→ Work task: Write out each entry once more so that it matches the original exactly.

→ Information provided:

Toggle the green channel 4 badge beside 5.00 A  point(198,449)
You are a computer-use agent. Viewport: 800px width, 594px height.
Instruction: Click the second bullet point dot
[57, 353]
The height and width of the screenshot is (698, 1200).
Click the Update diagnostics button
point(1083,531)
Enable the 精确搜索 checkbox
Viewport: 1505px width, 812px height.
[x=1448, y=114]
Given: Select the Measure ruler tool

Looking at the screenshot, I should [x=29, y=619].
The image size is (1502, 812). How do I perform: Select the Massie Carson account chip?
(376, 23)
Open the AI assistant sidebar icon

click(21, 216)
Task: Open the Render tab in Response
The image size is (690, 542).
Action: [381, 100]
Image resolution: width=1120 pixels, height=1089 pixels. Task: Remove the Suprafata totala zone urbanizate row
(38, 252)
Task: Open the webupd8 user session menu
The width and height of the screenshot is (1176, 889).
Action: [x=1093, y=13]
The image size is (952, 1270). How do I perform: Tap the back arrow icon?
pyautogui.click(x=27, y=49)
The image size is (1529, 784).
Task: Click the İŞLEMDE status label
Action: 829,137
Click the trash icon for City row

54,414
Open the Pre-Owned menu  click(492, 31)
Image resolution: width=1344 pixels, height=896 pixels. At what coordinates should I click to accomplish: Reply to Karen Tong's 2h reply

→ Response:
Toggle the green channel 4 badge beside 5.00 A  point(198,449)
You are a computer-use agent. Viewport: 800px width, 594px height.
Instruction: Click the second bullet point dot
[57, 353]
The height and width of the screenshot is (698, 1200).
Click the Update diagnostics button
point(1083,531)
Enable the 精确搜索 checkbox
Viewport: 1505px width, 812px height.
[x=1448, y=114]
Given: Select the Measure ruler tool

Looking at the screenshot, I should [x=29, y=619].
The image size is (1502, 812). How do I perform: Select the Massie Carson account chip?
(376, 23)
Open the AI assistant sidebar icon

click(21, 216)
Task: Open the Render tab in Response
The image size is (690, 542).
Action: [381, 100]
Image resolution: width=1120 pixels, height=1089 pixels. Task: Remove the Suprafata totala zone urbanizate row
(38, 252)
Task: Open the webupd8 user session menu
The width and height of the screenshot is (1176, 889).
Action: [x=1093, y=13]
The image size is (952, 1270). How do I perform: Tap the back arrow icon?
pyautogui.click(x=27, y=49)
The image size is (1529, 784).
Task: Click the İŞLEMDE status label
Action: 829,137
Click the trash icon for City row

54,414
Open the Pre-Owned menu  click(492, 31)
Image resolution: width=1344 pixels, height=896 pixels. At what coordinates should I click to accomplish: Reply to Karen Tong's 2h reply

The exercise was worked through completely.